Enhancing proteasomal processing improves survival for a peptide vaccine used to treat glioblastoma.
Publication Year:
2021
PubMed ID:
34135109
Funding Grants:
Public Summary:
Using the immune system for cancer therapy is an exciting approach that has produced impressive results in several hard to treat tumors. Anti-cancer vaccines have the potential to be the most effective immunotherapy, but further improvement is needed. For glioblastoma, the most common but also most deadly brain tumor, we discovered a tumor specific protein called EGFRvIII. This was used to develop a vaccine that in clinical trials has shown some success in treating glioblastoma but a stronger immune response is needed. The proteasome is a molecule that processes vaccines in our cells. We thought that if we could enhance processing by the proteasome then this might increase the effectiveness of the vaccine. By studying variations in the sequence of the vaccine, we improved processing and greatly improved survival over the original vaccine in a mouse model. Using new technology that we developed, we then isolated the processed products from the proteasome. In turn, we showed that these proteasome products were also effective vaccines.

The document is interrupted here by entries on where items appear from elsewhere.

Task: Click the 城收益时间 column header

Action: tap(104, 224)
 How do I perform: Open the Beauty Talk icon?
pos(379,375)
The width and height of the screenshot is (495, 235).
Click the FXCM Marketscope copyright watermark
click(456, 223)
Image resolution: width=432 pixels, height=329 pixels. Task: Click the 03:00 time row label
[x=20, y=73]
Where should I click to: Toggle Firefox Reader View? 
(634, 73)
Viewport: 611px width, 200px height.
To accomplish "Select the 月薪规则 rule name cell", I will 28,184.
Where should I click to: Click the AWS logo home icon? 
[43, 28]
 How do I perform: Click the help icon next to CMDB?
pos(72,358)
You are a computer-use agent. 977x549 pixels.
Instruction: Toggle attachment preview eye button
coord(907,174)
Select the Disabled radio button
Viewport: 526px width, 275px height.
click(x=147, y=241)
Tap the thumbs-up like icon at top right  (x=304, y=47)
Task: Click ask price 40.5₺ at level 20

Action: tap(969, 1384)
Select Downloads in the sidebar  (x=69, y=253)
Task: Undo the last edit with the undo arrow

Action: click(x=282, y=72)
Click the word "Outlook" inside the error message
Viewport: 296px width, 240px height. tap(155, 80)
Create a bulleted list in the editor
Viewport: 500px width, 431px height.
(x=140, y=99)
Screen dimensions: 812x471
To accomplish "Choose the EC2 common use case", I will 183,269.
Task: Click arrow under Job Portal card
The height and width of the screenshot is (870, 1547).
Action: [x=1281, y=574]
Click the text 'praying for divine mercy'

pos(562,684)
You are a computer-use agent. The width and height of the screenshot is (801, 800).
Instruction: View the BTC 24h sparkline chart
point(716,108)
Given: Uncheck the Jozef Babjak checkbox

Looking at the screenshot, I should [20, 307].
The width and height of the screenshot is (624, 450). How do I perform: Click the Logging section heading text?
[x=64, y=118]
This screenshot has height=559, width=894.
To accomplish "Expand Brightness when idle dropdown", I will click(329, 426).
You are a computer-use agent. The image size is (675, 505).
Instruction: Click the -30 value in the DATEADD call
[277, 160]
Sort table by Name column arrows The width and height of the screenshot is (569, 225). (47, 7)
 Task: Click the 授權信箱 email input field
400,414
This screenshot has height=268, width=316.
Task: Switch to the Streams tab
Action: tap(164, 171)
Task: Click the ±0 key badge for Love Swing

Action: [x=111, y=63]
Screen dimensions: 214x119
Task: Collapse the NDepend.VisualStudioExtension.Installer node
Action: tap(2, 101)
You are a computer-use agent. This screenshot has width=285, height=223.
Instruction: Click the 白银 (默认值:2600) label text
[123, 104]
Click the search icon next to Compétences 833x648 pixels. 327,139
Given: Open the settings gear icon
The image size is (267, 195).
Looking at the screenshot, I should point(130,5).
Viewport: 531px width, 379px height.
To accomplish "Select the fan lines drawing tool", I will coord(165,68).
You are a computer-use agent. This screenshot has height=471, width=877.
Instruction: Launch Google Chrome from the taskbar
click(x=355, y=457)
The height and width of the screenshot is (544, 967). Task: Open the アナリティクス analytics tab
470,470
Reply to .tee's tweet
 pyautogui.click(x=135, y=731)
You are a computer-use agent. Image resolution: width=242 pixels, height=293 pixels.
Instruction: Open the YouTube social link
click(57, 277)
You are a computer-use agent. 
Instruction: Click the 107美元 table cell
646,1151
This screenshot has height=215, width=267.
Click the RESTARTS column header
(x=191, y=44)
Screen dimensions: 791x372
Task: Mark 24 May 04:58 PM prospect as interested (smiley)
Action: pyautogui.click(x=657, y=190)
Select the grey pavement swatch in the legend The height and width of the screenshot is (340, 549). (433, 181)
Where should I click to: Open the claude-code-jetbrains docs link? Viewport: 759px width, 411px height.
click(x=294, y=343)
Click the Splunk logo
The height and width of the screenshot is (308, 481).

These are important results because we show how to make a vaccine more potent and how to isolate the active components that might further improve vaccination. These principles could be applied to any vaccine and we have already found important proteasome products from the SARS-CoV-2 virus.
Scientific Abstract:
Despite its essential role in antigen presentation, enhancing proteasomal processing is an unexploited strategy for improving vaccines. pepVIII, an anticancer vaccine targeting EGFRvIII, has been tested in several trials for glioblastoma. We examined 20 peptides in silico and experimentally, which showed that a tyrosine substitution (Y6-pepVIII) maximizes proteasome cleavage and survival in a subcutaneous tumor model in mice. In an intracranial glioma model, Y6-pepVIII showed a 62 and 31% improvement in median survival compared to control animals and pepVIII-vaccinated mice. Y6-pepVIII vaccination altered tumor-infiltrating lymphocyte subsets and expression of PD-1 on intratumoral T cells. Combination with anti-PD-1 therapy cured 45% of the Y6-pepVIII-vaccinated mice but was ineffective for pepVIII-treated mice. Liquid chromatography-tandem mass spectrometry analysis of proteasome-digested pepVIII and Y6-pepVIII revealed that most fragments were similar but more abundant in Y6-pepVIII digests and 77% resulted from proteasome-catalyzed peptide splicing (PCPS). We identified 10 peptides that bound human and murine MHC class I. Nine were PCPS products and only one peptide was colinear with EGFRvIII, indicating that PCPS fragments may be a component of MHC class I recognition. Despite not being colinear with EGFRvIII, two of three PCPS products tested were capable of increasing survival when administered independently as vaccines. We hypothesize that the immune response to a vaccine represents the collective contribution from multiple PCPS and linear products. Our work suggests a strategy to increase proteasomal processing of a vaccine that results in an augmented immune response and enhanced survival in mice.